=== Begin Enclosure ===

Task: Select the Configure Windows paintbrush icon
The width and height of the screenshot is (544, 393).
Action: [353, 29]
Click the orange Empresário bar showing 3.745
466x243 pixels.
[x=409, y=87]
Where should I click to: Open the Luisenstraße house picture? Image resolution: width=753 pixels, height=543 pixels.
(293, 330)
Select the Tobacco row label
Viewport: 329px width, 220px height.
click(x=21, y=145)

=== End Enclosure ===
=== Begin Enclosure ===

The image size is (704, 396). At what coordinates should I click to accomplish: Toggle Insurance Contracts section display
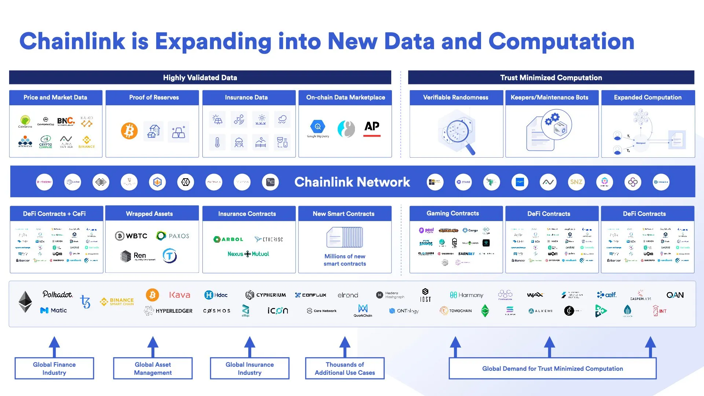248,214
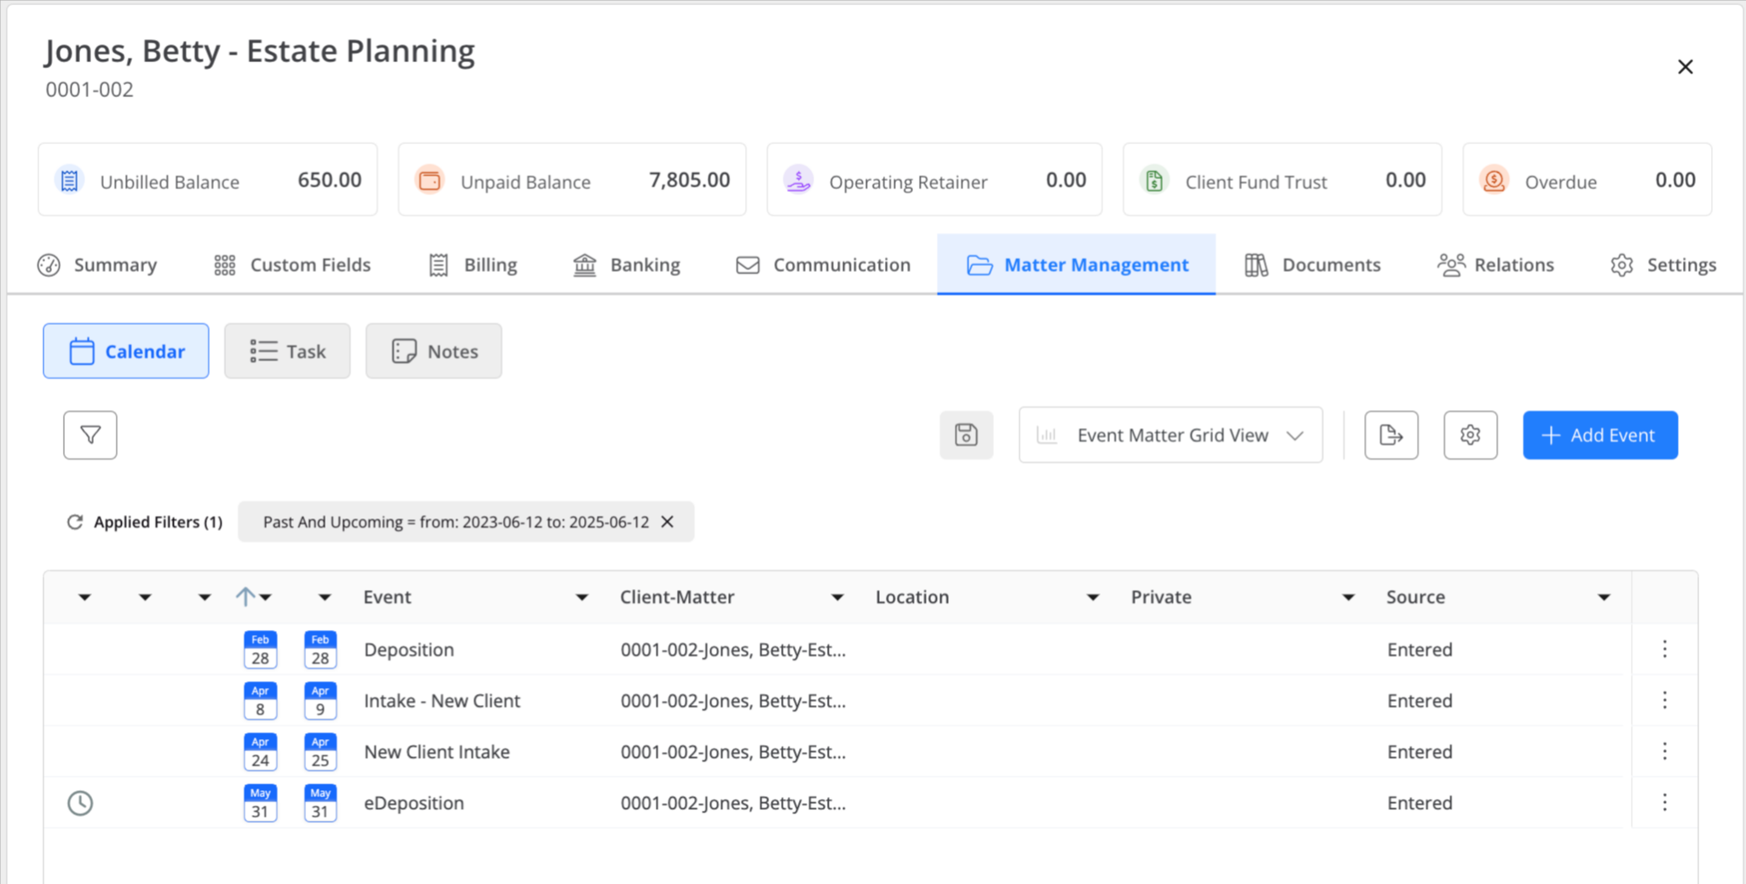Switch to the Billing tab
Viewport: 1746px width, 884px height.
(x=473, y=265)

=== End Enclosure ===

▶ EXERCISE BRIEF
Where a line above contains the word "Select", show that line.

▶ TASK RESPONSE
Task: Select the Configure Windows paintbrush icon
Select the Tobacco row label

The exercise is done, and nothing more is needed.